TASK INSTRUCTIONS - Reproduce the shipwreck account below word for word, from its first sentence to its last.

SELECTED TEXT -

== == ==

Steward MacFarlane saw to it that the stores were landed, the boat making several trips to bring ashore bags of pilot bread, casks of salt meat and other provisions. The stores were taken into one of the cedar lodges of the Indians, and the shipwrecked men did not want for food, although they spent 33 days on the beach. When rescued they had ample for another month. They at once gathered driftwood, which was unusually plentiful on that section of the beach, and built a big fire on the shingles, as well as smaller fires in the centre of the huts, making themselves as comfortable as possible under the circumstances. They had their blankets and other effects, their chests and bags having been taken ashore from the wreck, and they suffered no great privations, despite their long stay on the beach. 
Captain Davidson and Chief Officer Wollstein remained on the wreck. Three days they stayed on board, while the wind split the topsails and the sea rolled the vessel until the rocks in which she lay crumbled holes into the steel plates of her hull. At half tide the sea was comparatively smooth, but with the flood tide she rolled so that the Captain thought she would roll the spars out of her. With the freshening of the wind the sea rose and waves beat with force against the port side, throwing broken waves over the tilted deck. The mizzen stay went, and on Dec 16 – 3 days after she went ashore, they left her and joined the crew on shore. 
Next day, although the crew on the beach did not know it, Queen City was running through the passage at the other side of Nootka I and left Nootka seaward at 3:35am on Dec 17, when it was too dark to see the wreck. Just before King David lay near Bajo Reef, on which she stranded nearly 6 hours later – to be exact, 9pm. But the weather was thick. It was raining heavily and nothing could be seen from the Steamer, which, after calling at Nootka, went up, as usual, at the other side of the I. Again 10 days later Queen City went past the place. She ran into Friendly Cove, from where, had the weather been clear, she would have seen the wrecked vessel on Dec 23 at 5:55pm, when it was dark and the weather was heavy and thick, with a gale blowing hard from the Southeast. On her down trip she again left Friendly Cove after dark, and it was not until the third trip that she sighted the wreck.

== == ==

PROVIDED DATA -
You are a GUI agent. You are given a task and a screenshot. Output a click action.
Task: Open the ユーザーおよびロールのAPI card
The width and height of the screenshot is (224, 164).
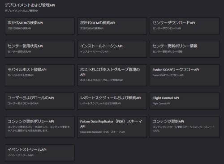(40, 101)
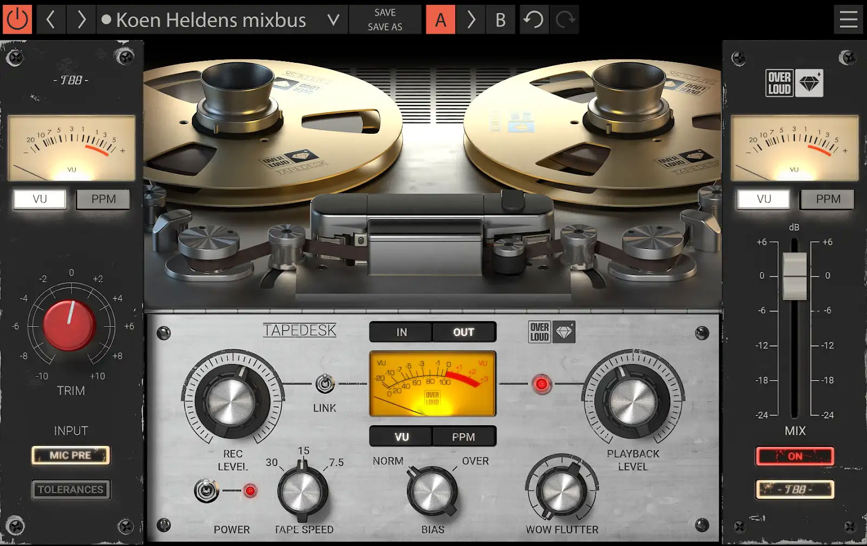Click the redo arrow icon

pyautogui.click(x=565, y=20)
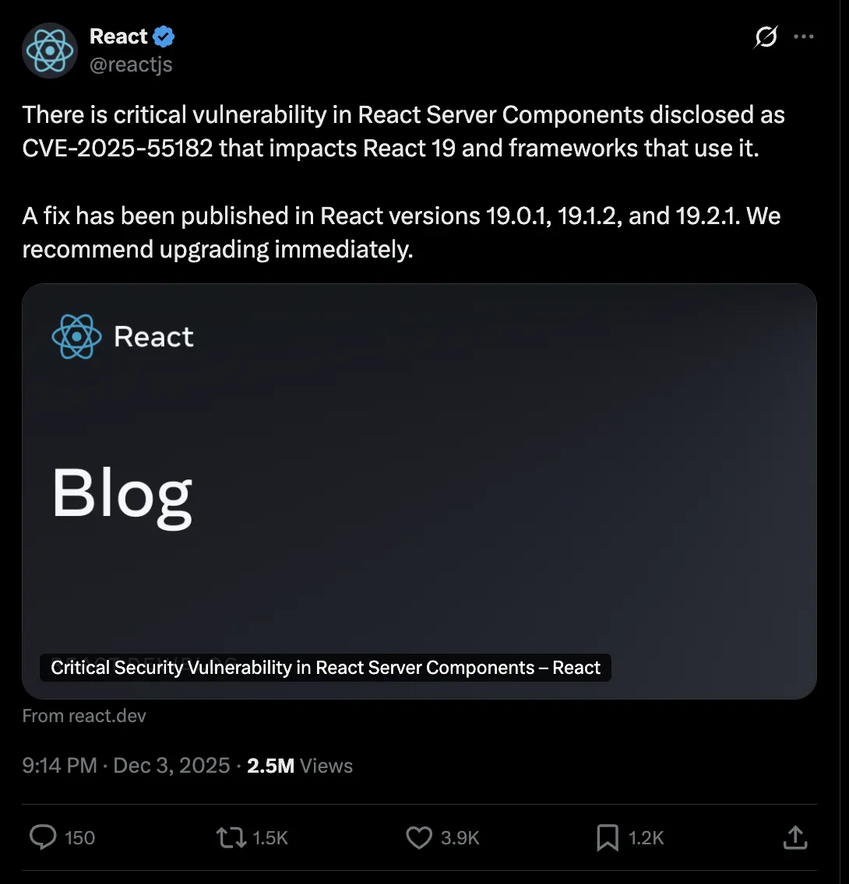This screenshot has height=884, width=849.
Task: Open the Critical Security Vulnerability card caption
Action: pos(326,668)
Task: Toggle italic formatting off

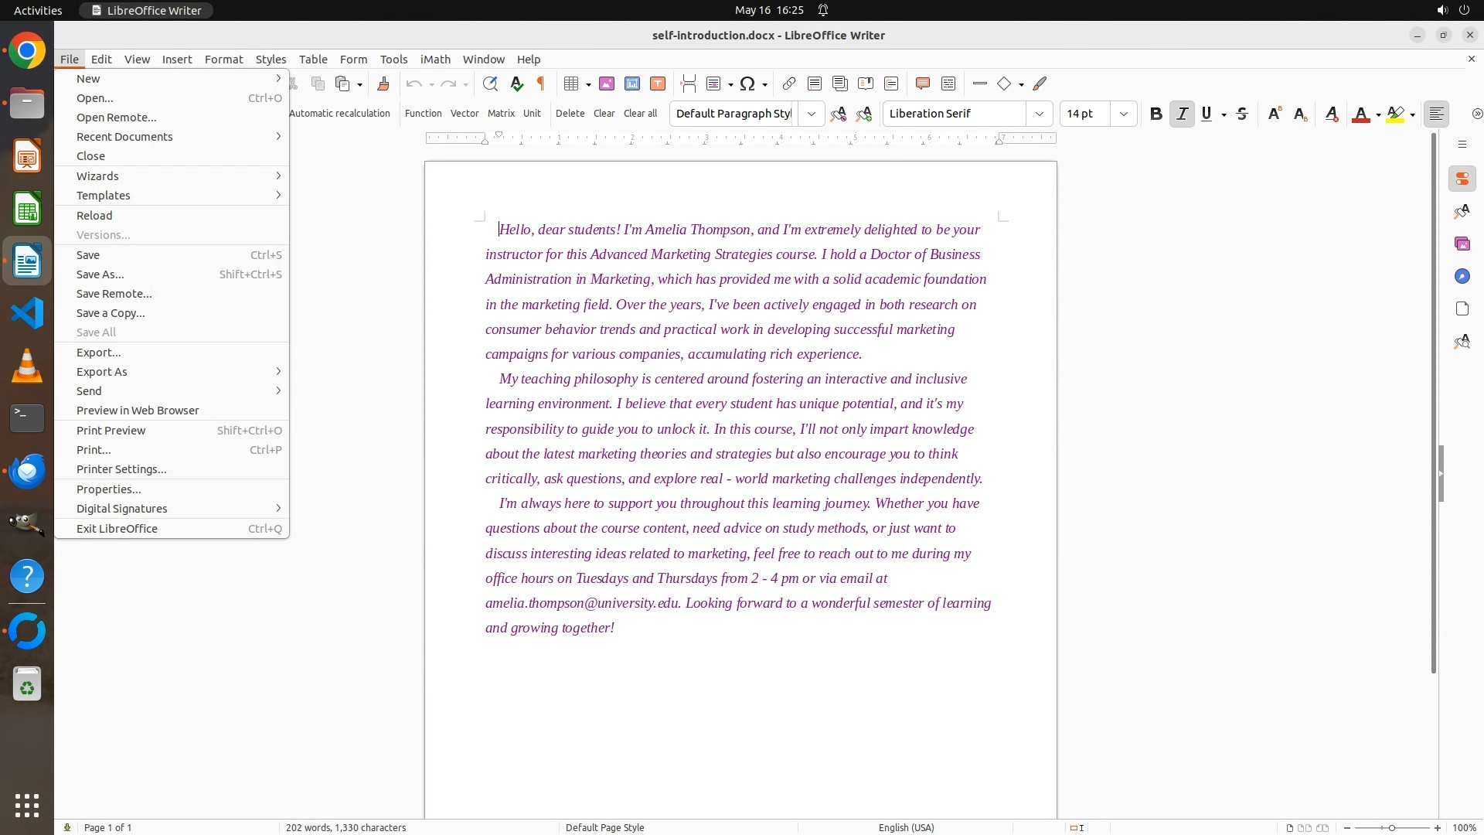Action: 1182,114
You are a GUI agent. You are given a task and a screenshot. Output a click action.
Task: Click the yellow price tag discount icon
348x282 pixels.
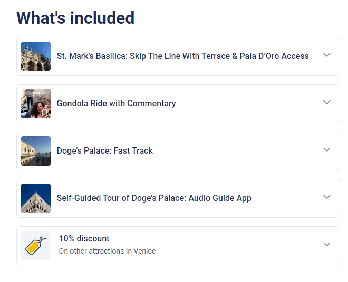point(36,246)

== == ==

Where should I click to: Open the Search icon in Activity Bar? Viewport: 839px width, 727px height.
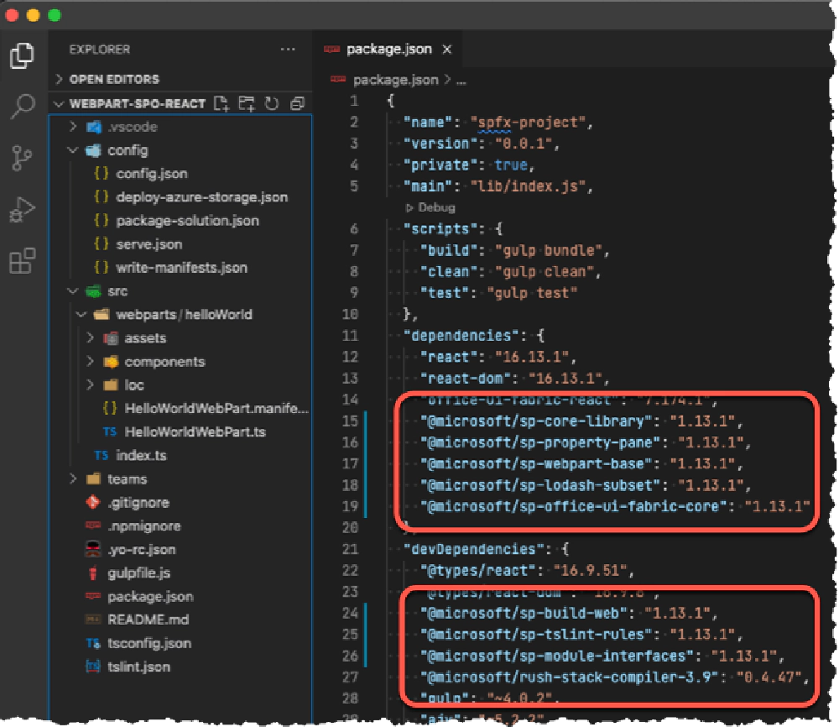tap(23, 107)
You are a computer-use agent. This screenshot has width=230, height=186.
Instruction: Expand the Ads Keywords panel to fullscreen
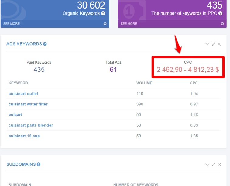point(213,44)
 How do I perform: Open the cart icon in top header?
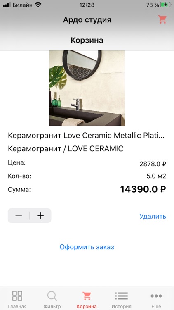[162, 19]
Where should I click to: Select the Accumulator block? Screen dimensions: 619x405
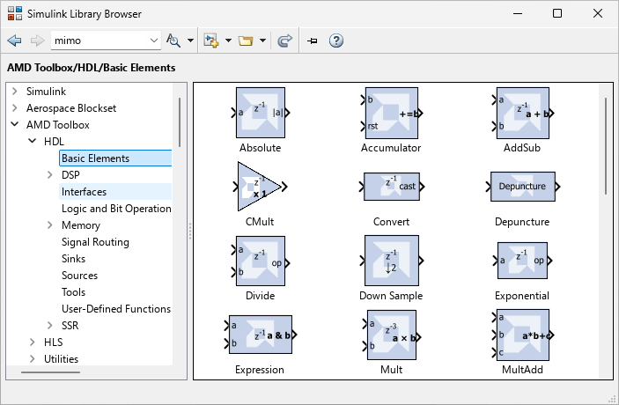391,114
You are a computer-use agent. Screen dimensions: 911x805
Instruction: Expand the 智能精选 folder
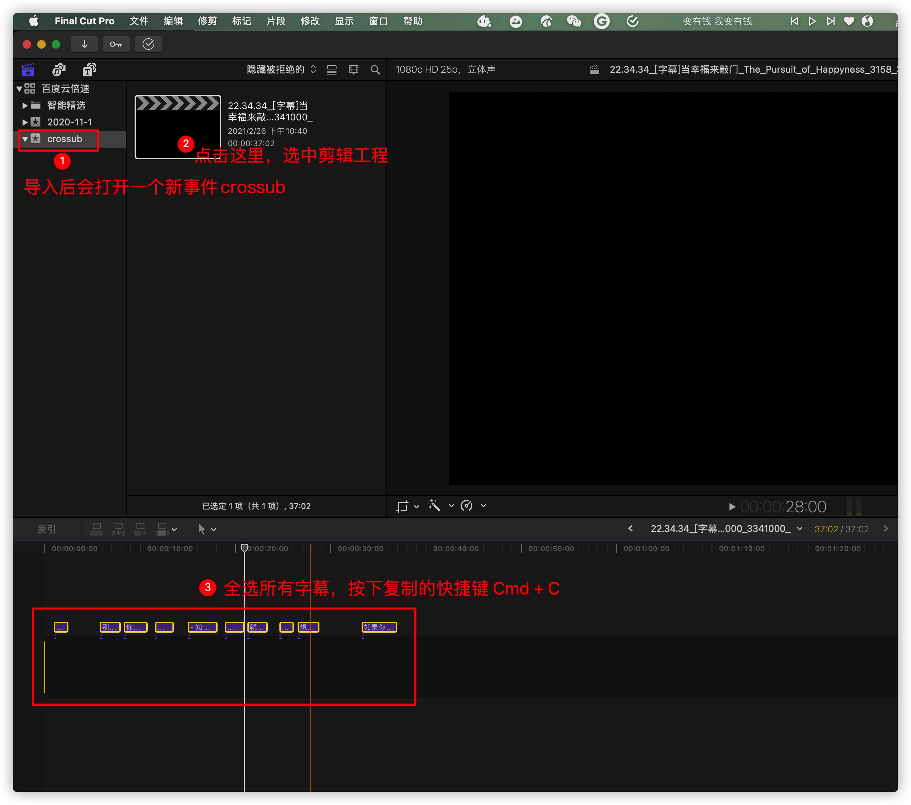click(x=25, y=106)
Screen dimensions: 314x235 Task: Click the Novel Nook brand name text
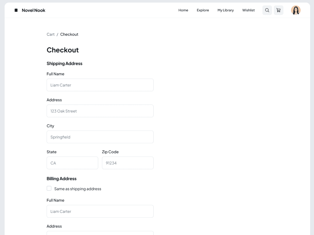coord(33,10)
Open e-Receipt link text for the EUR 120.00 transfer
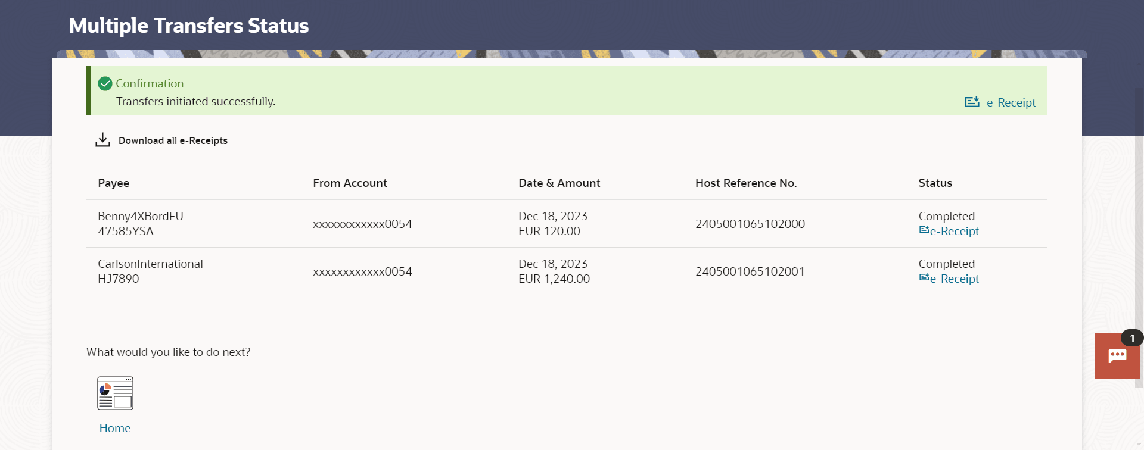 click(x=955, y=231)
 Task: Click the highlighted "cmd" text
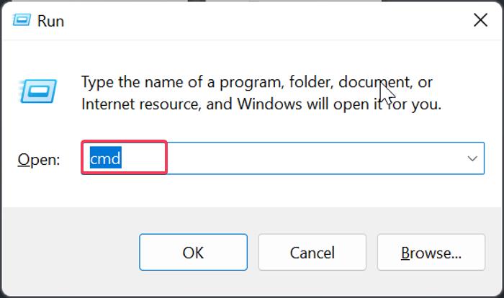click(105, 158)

== == ==

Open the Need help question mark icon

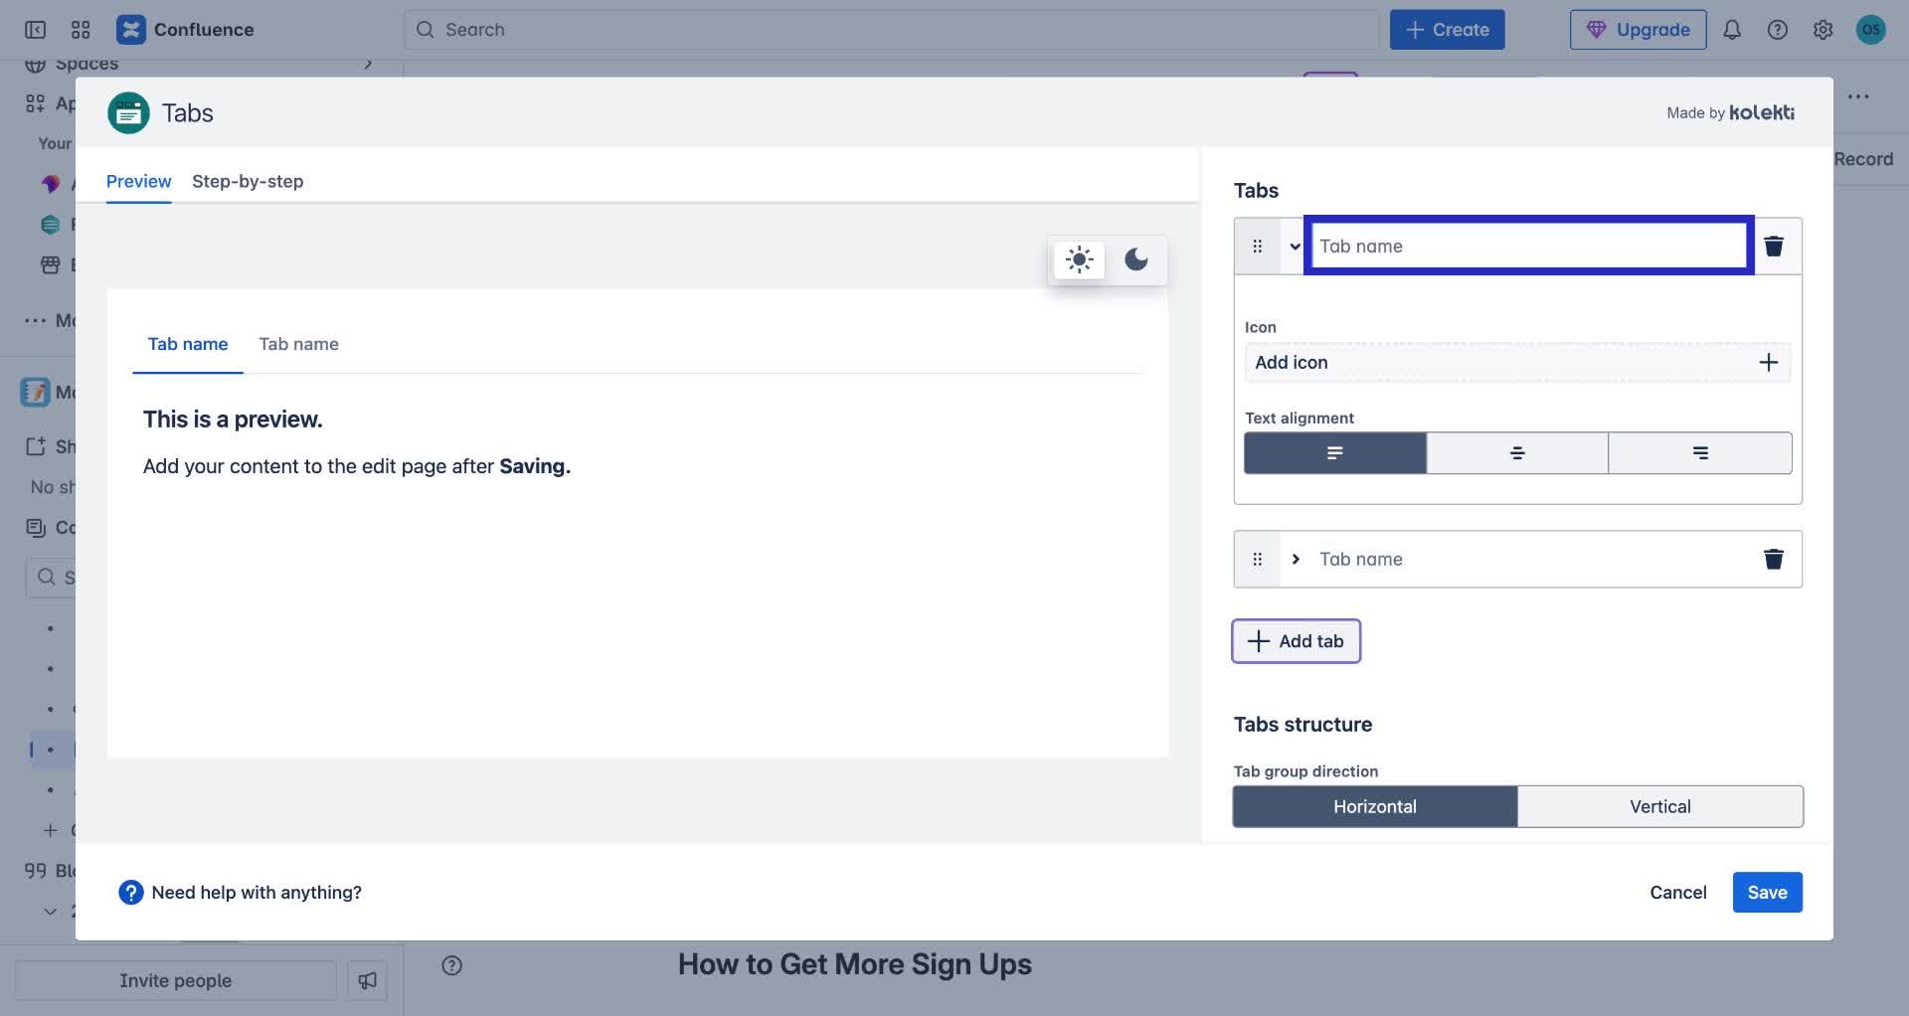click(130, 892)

== == ==

TASK SOLUTION -
Steward MacFarlane saw to it that the stores were landed, the boat making several trips to bring ashore bags of pilot bread, casks of salt meat and other provisions. The stores were taken into one of the cedar lodges of the Indians, and the shipwrecked men did not want for food, although they spent 33 days on the beach. When rescued they had ample for another month. They at once gathered driftwood, which was unusually plentiful on that section of the beach, and built a big fire on the shingles, as well as smaller fires in the centre of the huts, making themselves as comfortable as possible under the circumstances. They had their blankets and other effects, their chests and bags having been taken ashore from the wreck, and they suffered no great privations, despite their long stay on the beach. 
Captain Davidson and Chief Officer Wollstein remained on the wreck. Three days they stayed on board, while the wind split the topsails and the sea rolled the vessel until the rocks in which she lay crumbled holes into the steel plates of her hull. At half tide the sea was comparatively smooth, but with the flood tide she rolled so that the Captain thought she would roll the spars out of her. With the freshening of the wind the sea rose and waves beat with force against the port side, throwing broken waves over the tilted deck. The mizzen stay went, and on Dec 16 – 3 days after she went ashore, they left her and joined the crew on shore. 
Next day, although the crew on the beach did not know it, Queen City was running through the passage at the other side of Nootka I and left Nootka seaward at 3:35am on Dec 17, when it was too dark to see the wreck. Just before King David lay near Bajo Reef, on which she stranded nearly 6 hours later – to be exact, 9pm. But the weather was thick. It was raining heavily and nothing could be seen from the Steamer, which, after calling at Nootka, went up, as usual, at the other side of the I. Again 10 days later Queen City went past the place. She ran into Friendly Cove, from where, had the weather been clear, she would have seen the wrecked vessel on Dec 23 at 5:55pm, when it was dark and the weather was heavy and thick, with a gale blowing hard from the Southeast. On her down trip she again left Friendly Cove after dark, and it was not until the third trip that she sighted the wreck.